Reputation: 128
Suppose I have this XML file:
<?xml version="1.0" encoding="utf-8" ?>
<config>
<atag>
<element1 att="value" />
<element2 att="othervalue"/>
</atag>
<othertag>
<element1 att="value" />
<element2 att="othervalue"/>
</othertag>
</config>
What is the best way to access the attribute att
in <element2>
under <othertag>
.
I'm currently using this:
XmlDocument doc = new XmlDocument();
String srR = SPContext.Current.Web.Url.ToString() + "config.xml";
WebRequest refF = WebRequest.Create(srR);
refF.Credentials = CredentialCache.DefaultCredentials;
HttpWebResponse resFF = (HttpWebResponse)refF.GetResponse();
doc.Load(resFF.GetResponseStream());
XmlNodeList nodes = doc.GetElementsByTagName("othertag");
XmlNode ParentNodes = nodes[0];
foreach (XmlNode ParentNode in ParentNodes.ChildNodes)
{
if (ParentNode.LocalName == "element2")
{
string value = ParentNode.Attributes["att"].InnerText.ToString();
}
}
It is doing the job, but I think it's too heavy, specially that I'm using it on an ashx file that is loaded whenever I change a value in a dropdown and the XML file is very large (around ~155kb).
Is there any way to improve this?
Upvotes: 2
Views: 2279
Reputation: 1500465
I would use LINQ to XML - something like this:
XDocument doc = XDocument.Load(...);
var attribute = doc.Element("config")
.Element("othervalue")
.Element("element2")
.Attribute("att");
var attributeValue = (string) attribute;
Note that this will fail if any of the elements are missing - an alternative which would return null at the end for any failures would be:
var attribute = doc.Elements("config")
.Elements("othervalue")
.Elements("element2")
.Attributes("att")
.FirstOrDefault();
var attributeValue = (string) attribute;
If you're new to LINQ to XML, you should read a full tutorial or something similar rather than just using the code above.

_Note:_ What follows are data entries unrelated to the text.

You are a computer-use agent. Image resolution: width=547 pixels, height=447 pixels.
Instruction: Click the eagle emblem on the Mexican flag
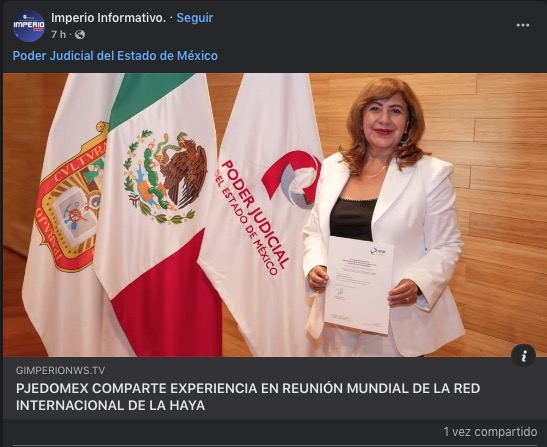165,177
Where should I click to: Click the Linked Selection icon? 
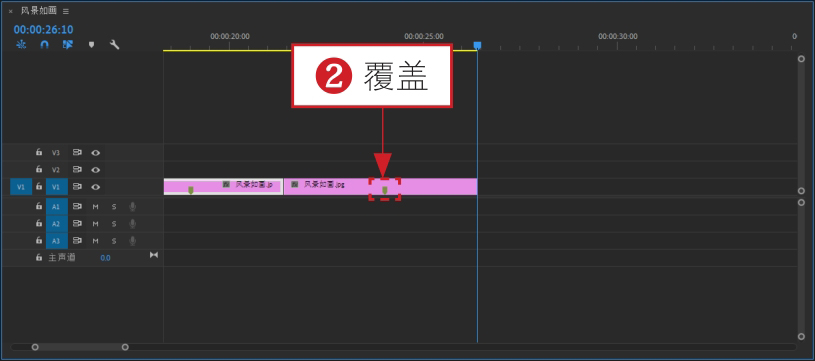click(68, 45)
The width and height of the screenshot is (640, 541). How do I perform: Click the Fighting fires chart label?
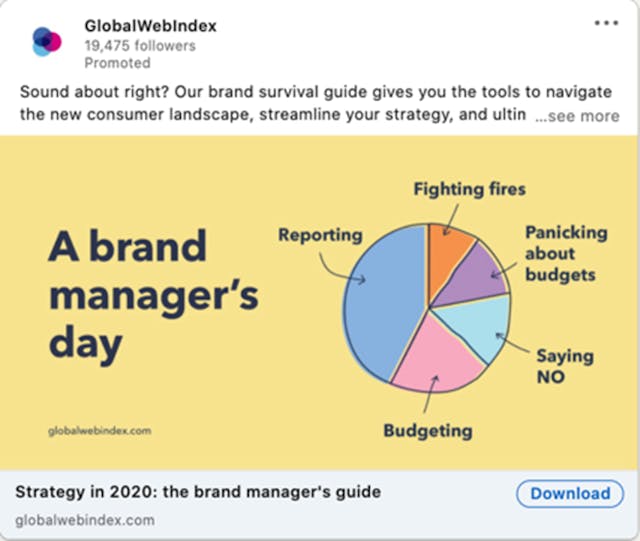click(x=469, y=189)
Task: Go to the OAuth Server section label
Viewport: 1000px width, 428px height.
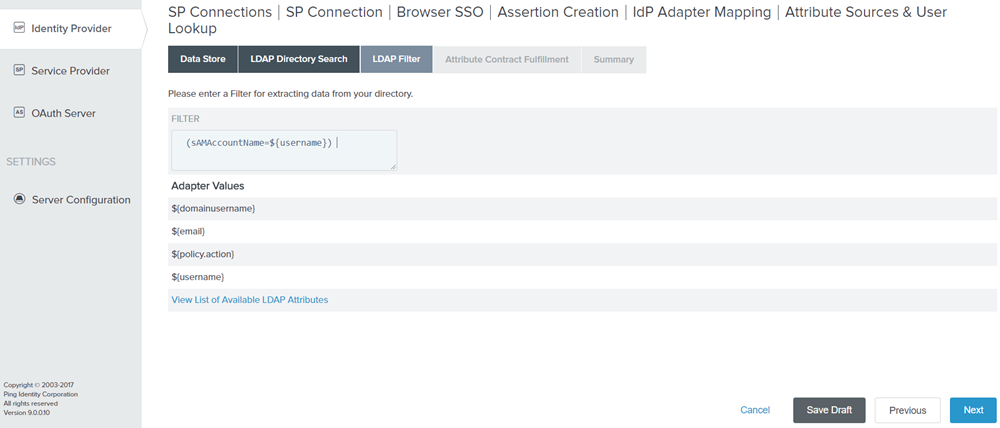Action: click(64, 114)
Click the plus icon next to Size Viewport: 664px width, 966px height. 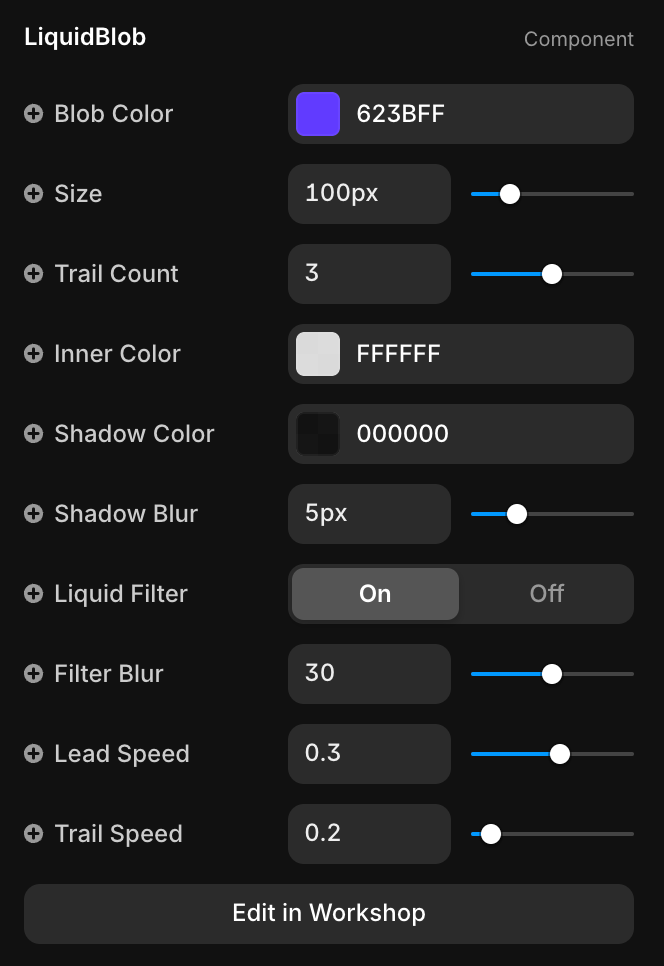pyautogui.click(x=34, y=194)

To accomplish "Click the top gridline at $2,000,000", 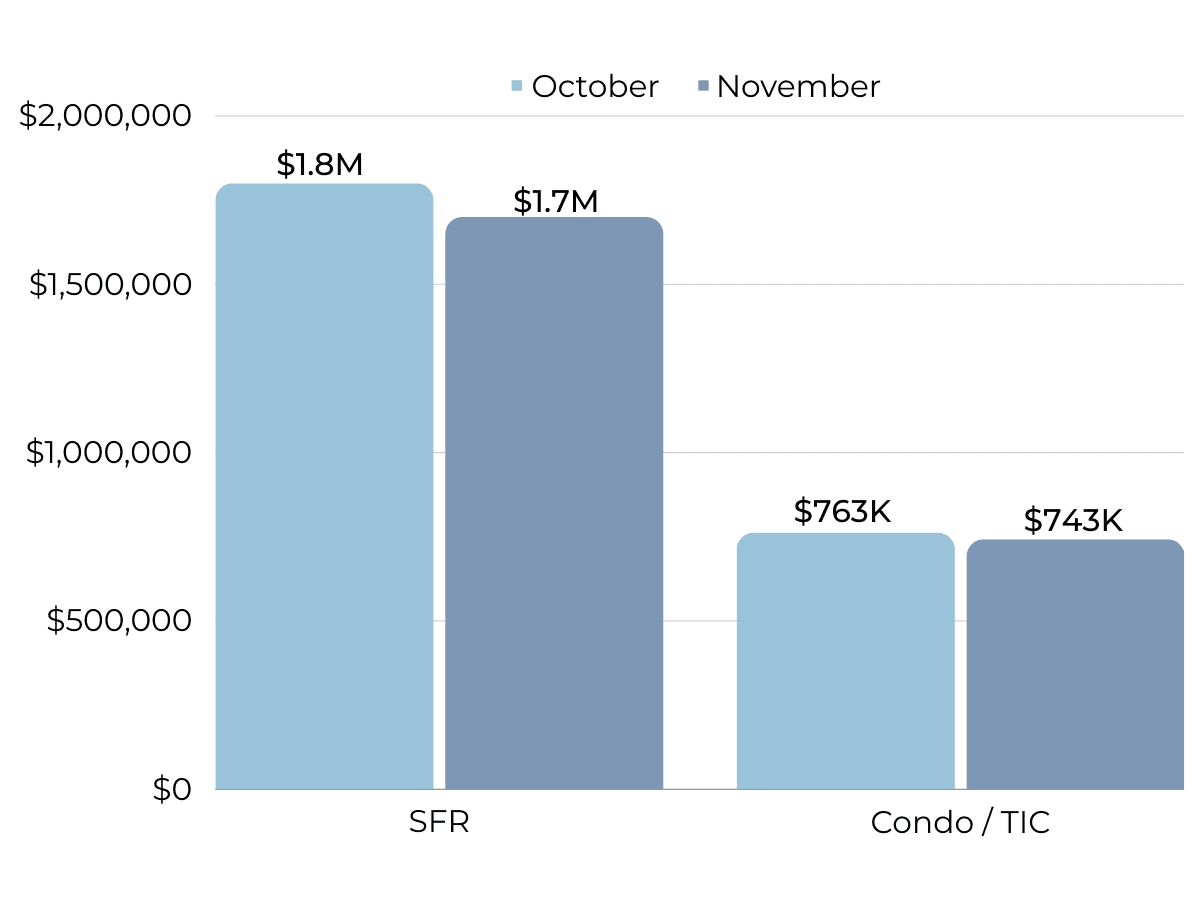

It's a fabulous API though - much nicer than XmlDocument
.
Upvotes: 8
Reputation: 56162
You can use XPath: //othertag/element2/@att
or XDocument
with LINQ.
Upvotes: 1
Reputation: 3768
You can use xpath or linq to. Xml for this. See w3.org or msdn And for the size issue you shoud use an xpathdocument with an xpathnavigator.